• Task statement: Scale the click coordinates in the answers by 0.6, rounding each to a whole number with halves going up. Copy out in full only the rows from the start of the data through the line containing "pos(232,182)", inclusive, and leave out the pictures.

Recorded data
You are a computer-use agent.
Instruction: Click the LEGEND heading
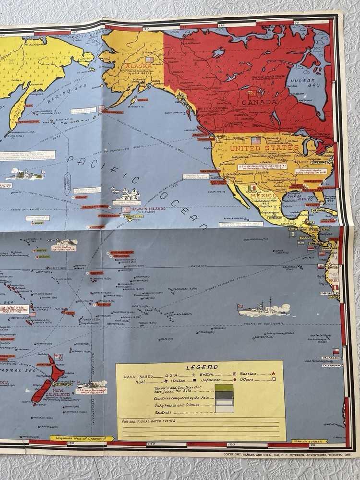click(x=202, y=367)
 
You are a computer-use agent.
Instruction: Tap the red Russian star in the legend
click(x=274, y=373)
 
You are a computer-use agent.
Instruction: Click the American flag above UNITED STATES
click(x=256, y=140)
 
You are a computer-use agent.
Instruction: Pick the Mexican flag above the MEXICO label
click(x=252, y=188)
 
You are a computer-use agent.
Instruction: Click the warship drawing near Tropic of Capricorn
click(x=263, y=310)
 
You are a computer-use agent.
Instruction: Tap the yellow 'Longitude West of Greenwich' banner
click(x=82, y=438)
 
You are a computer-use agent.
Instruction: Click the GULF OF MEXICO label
click(x=294, y=193)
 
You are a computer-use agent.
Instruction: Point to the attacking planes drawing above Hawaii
click(x=124, y=194)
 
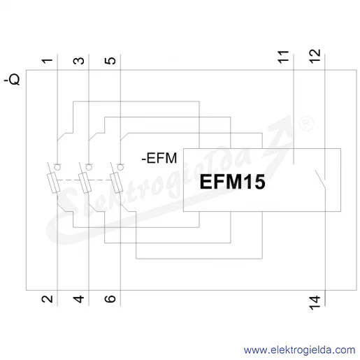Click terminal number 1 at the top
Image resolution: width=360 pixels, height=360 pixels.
pos(48,61)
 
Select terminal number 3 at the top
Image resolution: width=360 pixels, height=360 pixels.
pos(79,61)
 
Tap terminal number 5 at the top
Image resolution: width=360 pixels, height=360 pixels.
pos(110,61)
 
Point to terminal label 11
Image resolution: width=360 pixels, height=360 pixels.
pos(283,57)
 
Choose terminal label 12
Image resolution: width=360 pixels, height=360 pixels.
pos(315,56)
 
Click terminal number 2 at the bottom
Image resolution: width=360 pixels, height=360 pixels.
pos(48,299)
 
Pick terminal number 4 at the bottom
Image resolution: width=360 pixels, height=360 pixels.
pos(79,299)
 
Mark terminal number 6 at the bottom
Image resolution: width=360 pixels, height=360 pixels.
pos(110,299)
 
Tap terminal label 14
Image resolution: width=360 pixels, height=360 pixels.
pos(315,303)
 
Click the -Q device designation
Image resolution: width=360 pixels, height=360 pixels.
pos(12,80)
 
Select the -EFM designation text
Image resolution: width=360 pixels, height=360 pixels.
pos(159,158)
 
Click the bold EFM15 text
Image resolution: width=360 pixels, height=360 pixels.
pos(232,182)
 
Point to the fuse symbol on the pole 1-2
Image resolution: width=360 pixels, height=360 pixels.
pos(54,183)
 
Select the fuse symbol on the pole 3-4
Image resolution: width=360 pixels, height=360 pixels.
pos(85,183)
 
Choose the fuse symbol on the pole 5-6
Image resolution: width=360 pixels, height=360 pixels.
pos(117,183)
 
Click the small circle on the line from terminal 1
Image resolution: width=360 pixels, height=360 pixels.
pos(57,167)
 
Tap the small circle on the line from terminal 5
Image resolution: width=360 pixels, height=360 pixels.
pos(120,167)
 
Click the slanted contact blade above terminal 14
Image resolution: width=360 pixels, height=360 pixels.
pos(320,179)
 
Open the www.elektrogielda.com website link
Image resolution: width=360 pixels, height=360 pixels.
pos(299,350)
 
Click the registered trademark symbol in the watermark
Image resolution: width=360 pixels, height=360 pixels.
pos(306,124)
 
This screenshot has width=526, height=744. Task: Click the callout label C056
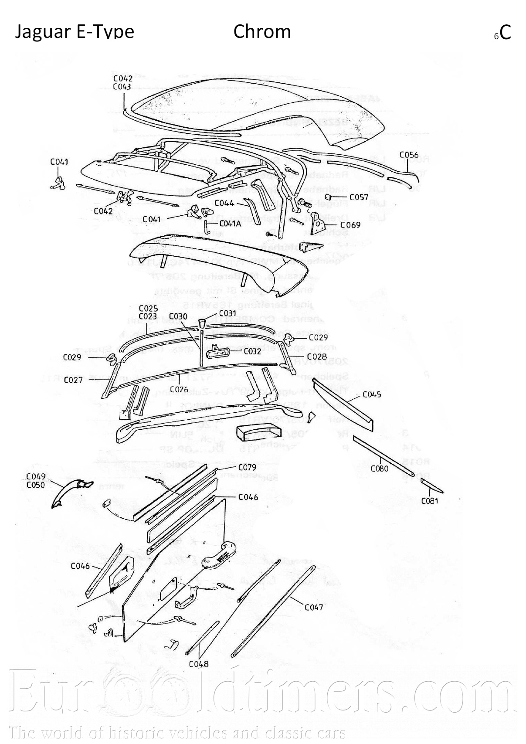[x=409, y=155]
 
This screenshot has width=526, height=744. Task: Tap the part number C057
[x=359, y=197]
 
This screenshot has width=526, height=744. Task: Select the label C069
[x=350, y=225]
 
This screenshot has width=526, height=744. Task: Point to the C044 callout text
[x=224, y=203]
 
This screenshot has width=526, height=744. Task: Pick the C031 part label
[x=227, y=313]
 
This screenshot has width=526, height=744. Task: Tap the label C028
[x=317, y=357]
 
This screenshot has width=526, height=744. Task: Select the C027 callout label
[x=73, y=380]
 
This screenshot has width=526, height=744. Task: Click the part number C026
[x=179, y=389]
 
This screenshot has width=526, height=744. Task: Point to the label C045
[x=372, y=394]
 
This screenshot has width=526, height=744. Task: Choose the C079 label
[x=248, y=467]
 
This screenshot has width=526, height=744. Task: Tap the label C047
[x=314, y=607]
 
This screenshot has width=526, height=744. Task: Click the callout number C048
[x=199, y=664]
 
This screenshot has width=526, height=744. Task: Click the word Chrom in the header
[x=262, y=31]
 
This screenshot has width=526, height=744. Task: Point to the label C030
[x=178, y=316]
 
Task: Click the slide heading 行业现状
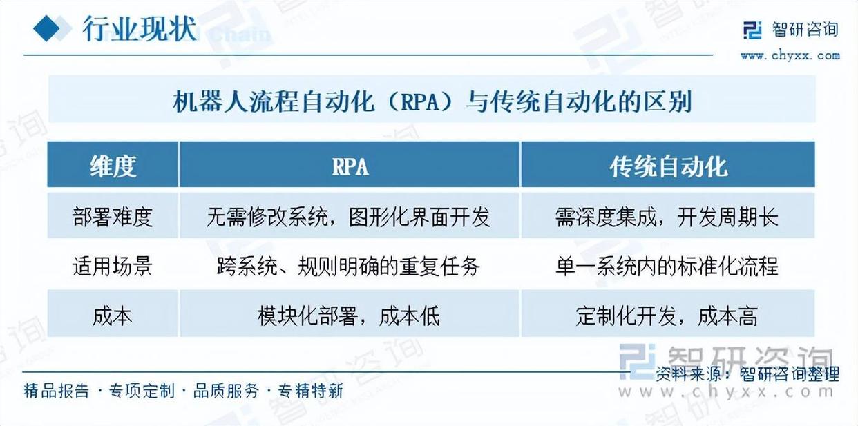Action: pyautogui.click(x=140, y=29)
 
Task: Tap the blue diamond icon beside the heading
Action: pyautogui.click(x=47, y=28)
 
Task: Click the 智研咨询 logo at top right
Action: pyautogui.click(x=791, y=30)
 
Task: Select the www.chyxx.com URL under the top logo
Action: pyautogui.click(x=790, y=56)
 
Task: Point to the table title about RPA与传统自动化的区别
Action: pyautogui.click(x=432, y=101)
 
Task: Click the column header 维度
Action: pyautogui.click(x=113, y=166)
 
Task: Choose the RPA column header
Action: pyautogui.click(x=350, y=167)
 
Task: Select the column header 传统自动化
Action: pyautogui.click(x=669, y=167)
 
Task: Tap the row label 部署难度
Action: pyautogui.click(x=113, y=217)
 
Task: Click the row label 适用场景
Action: pyautogui.click(x=113, y=266)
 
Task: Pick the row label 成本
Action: pyautogui.click(x=113, y=316)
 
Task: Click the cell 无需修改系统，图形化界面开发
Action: pyautogui.click(x=349, y=217)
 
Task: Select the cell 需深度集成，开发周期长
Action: pyautogui.click(x=667, y=217)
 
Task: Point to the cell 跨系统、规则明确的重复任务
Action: pyautogui.click(x=349, y=266)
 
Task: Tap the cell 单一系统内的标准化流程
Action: pyautogui.click(x=667, y=266)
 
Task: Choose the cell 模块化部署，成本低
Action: pyautogui.click(x=349, y=316)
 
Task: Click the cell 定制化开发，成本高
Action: pyautogui.click(x=667, y=316)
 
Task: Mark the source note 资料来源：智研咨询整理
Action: pyautogui.click(x=747, y=374)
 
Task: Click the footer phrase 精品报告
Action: pyautogui.click(x=57, y=391)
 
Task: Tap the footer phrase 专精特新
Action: pyautogui.click(x=310, y=391)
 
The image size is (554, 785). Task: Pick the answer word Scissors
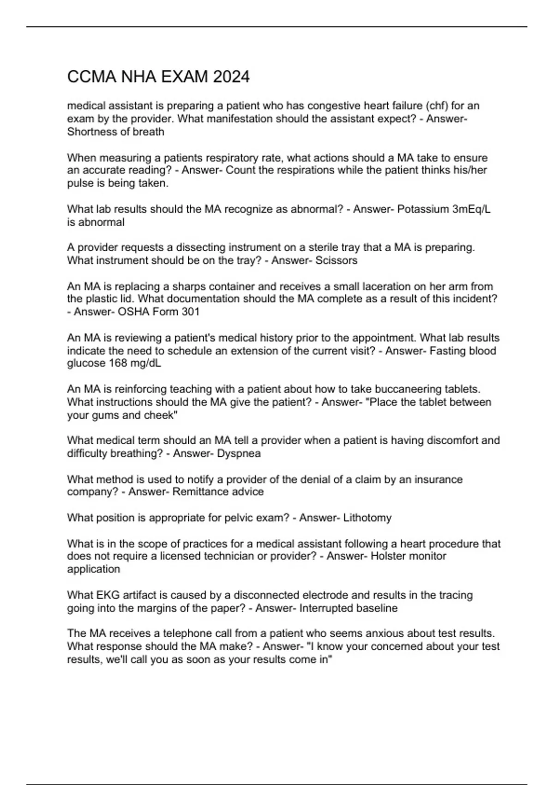[336, 260]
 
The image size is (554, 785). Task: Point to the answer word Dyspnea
[238, 453]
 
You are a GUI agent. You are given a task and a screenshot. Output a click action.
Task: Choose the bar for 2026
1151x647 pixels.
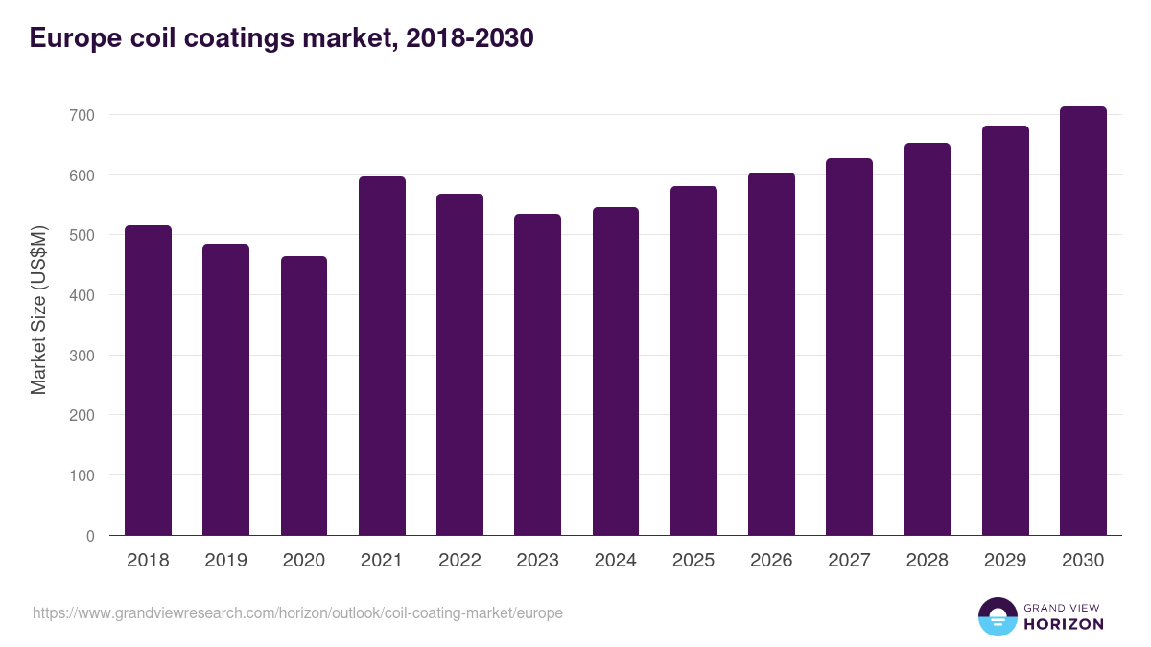click(771, 354)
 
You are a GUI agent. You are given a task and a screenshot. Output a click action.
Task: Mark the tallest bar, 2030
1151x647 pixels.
click(1083, 321)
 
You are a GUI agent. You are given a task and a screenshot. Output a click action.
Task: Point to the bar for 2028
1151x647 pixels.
click(928, 339)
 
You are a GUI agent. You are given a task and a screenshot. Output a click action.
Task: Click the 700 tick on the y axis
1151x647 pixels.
click(82, 115)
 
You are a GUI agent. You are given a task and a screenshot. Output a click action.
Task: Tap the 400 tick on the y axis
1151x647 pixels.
click(82, 295)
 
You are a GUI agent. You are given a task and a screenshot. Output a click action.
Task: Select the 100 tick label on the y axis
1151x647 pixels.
click(82, 475)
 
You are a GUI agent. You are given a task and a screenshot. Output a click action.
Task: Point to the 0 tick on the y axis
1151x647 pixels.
click(90, 536)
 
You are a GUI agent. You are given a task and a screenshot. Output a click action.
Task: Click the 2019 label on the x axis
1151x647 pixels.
click(225, 561)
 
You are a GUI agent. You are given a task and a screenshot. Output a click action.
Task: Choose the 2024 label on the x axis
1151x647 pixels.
click(615, 561)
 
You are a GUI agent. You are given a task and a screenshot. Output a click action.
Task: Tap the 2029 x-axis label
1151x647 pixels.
click(1005, 561)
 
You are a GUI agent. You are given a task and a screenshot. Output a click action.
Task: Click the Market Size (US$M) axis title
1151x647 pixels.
click(38, 309)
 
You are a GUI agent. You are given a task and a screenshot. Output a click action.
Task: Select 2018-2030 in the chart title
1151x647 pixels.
click(469, 38)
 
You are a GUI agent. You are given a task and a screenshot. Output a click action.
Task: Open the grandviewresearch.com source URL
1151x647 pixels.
click(297, 612)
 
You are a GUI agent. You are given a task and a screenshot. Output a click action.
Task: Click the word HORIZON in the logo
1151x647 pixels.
click(1064, 624)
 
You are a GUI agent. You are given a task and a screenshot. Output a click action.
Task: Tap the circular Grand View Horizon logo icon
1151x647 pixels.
click(998, 616)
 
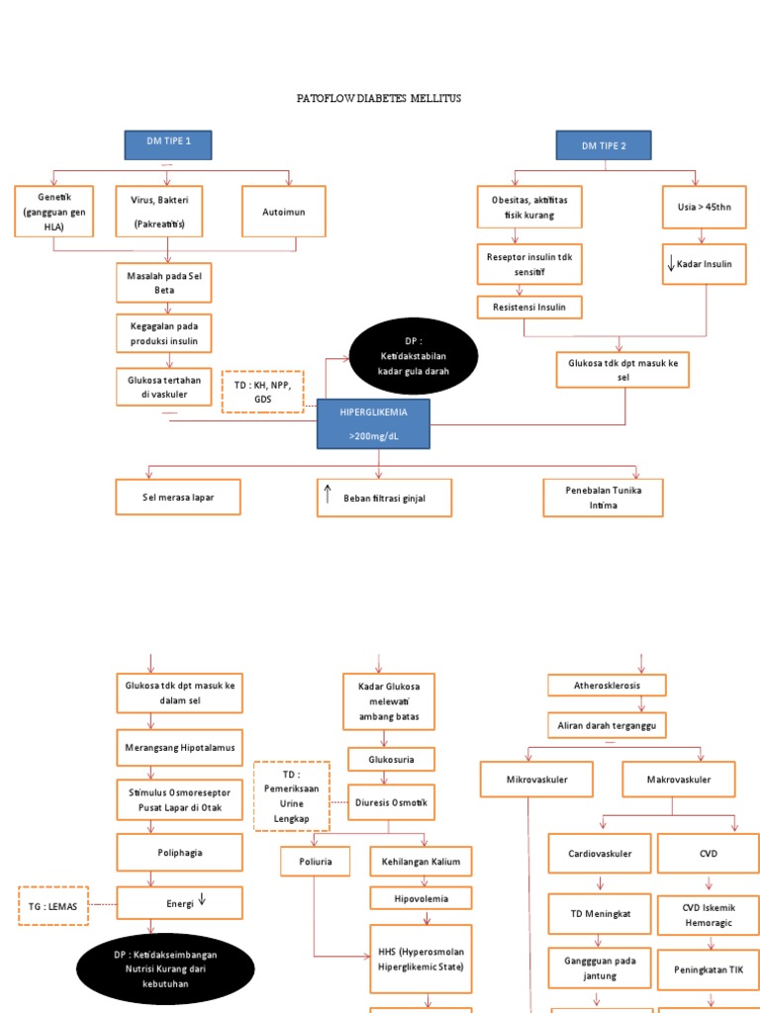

• Answer for this exercise:
You are a computer-use agent.
Instruction: Click the LEGEND heading
click(x=121, y=220)
 
You are a computer-use agent.
Instruction: Tap the red Russian star in the legend
click(x=164, y=224)
 
You are a computer-use agent.
Instruction: Click the American flag above UNITED STATES
click(x=154, y=84)
 
You are a computer-use agent.
Instruction: Pick the Mexican flag above the MEXICO label
click(x=151, y=113)
 
You are a computer-use agent.
Instruction: Click the warship drawing near Tropic of Capricorn
click(x=158, y=186)
 
You are a computer-use agent.
Instruction: Tap the yellow 'Longitude West of Greenwich' banner
click(x=49, y=263)
 
You are a computer-use agent.
Instruction: Click the GULF OF MEXICO label
click(x=176, y=116)
 
You are a computer-use agent.
Instruction: Point to the attacking planes drawing above Hawaii
click(x=74, y=116)
 
Click terminal number 1 at the top
Image resolution: width=360 pixels, height=360 pixels.
pos(29,37)
 
Select terminal number 3 at the top
Image resolution: width=360 pixels, height=360 pixels.
pos(47,37)
 
Tap terminal number 5 at the top
Image resolution: width=360 pixels, height=360 pixels.
pos(66,37)
 
Point to terminal label 11
Image resolution: width=360 pixels, height=360 pixels.
pos(170,34)
 
Choose terminal label 12
Image resolution: width=360 pixels, height=360 pixels.
pos(189,34)
 
Click terminal number 2 at the bottom
Image resolution: width=360 pixels, height=360 pixels.
pos(29,179)
 
Pick terminal number 4 at the bottom
Image resolution: width=360 pixels, height=360 pixels.
pos(47,179)
 
Mark terminal number 6 at the bottom
Image resolution: width=360 pixels, height=360 pixels.
pos(66,179)
 
Tap terminal label 14
Image resolution: width=360 pixels, height=360 pixels.
pos(189,182)
 
Click the -Q device designation
Image resolution: width=360 pixels, height=360 pixels.
pos(7,48)
 
Select the -EFM designation text
Image resolution: width=360 pixels, height=360 pixels.
pos(95,95)
 
Click the bold EFM15 text
Image resolution: width=360 pixels, height=360 pixels.
pos(139,109)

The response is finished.